二人分賓主坐下,裴行儉撫髯笑道:“公子折柳約釣登門造訪,真是足智多謀呀!老夫膽小如鼠多有失禮,讓公子見笑了!”
薛紹不以為意的笑了一笑,將那包袱拿來正要打開,裴行儉連忙一揮手製止,“若是禮物,不敢生受。”

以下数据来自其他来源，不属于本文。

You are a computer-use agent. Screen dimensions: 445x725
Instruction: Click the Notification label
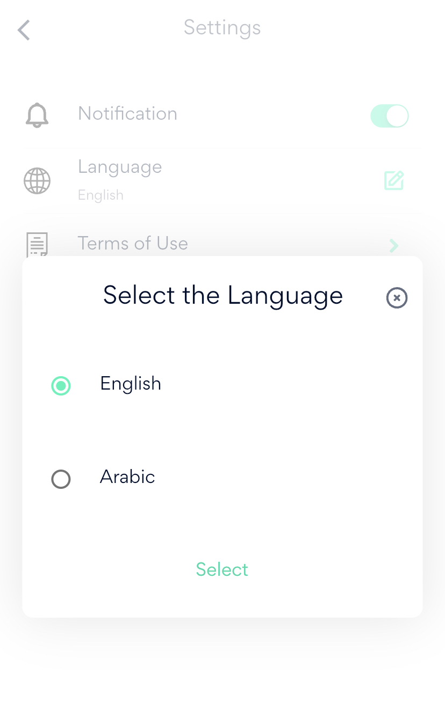(127, 114)
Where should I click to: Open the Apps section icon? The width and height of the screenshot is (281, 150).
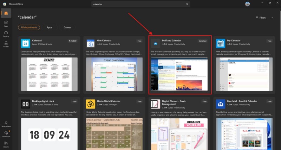click(6, 24)
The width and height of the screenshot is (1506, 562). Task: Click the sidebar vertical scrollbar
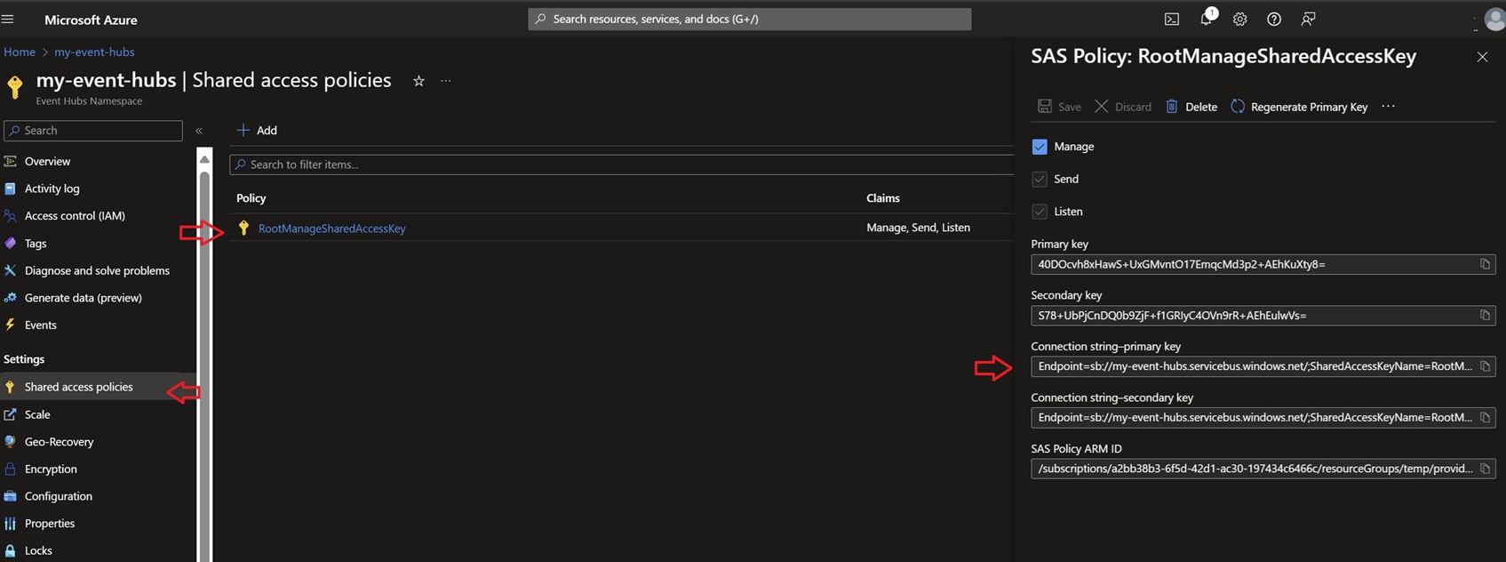204,356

薛紹苦笑了一聲,說道:“裴公,這是衛公的兵書《六軍鏡》,我粗略讀過了一遍全是不懂之處,於是今日特意登門造訪,有請裴公點撥指正。”
“兵書?”裴行儉撫著灰髯嗬嗬直笑,“聖上曾命老臣與公子同學兵法,老臣不敢不從——公子有何處不懂隻管提問,老夫知無不言、言無不盡!”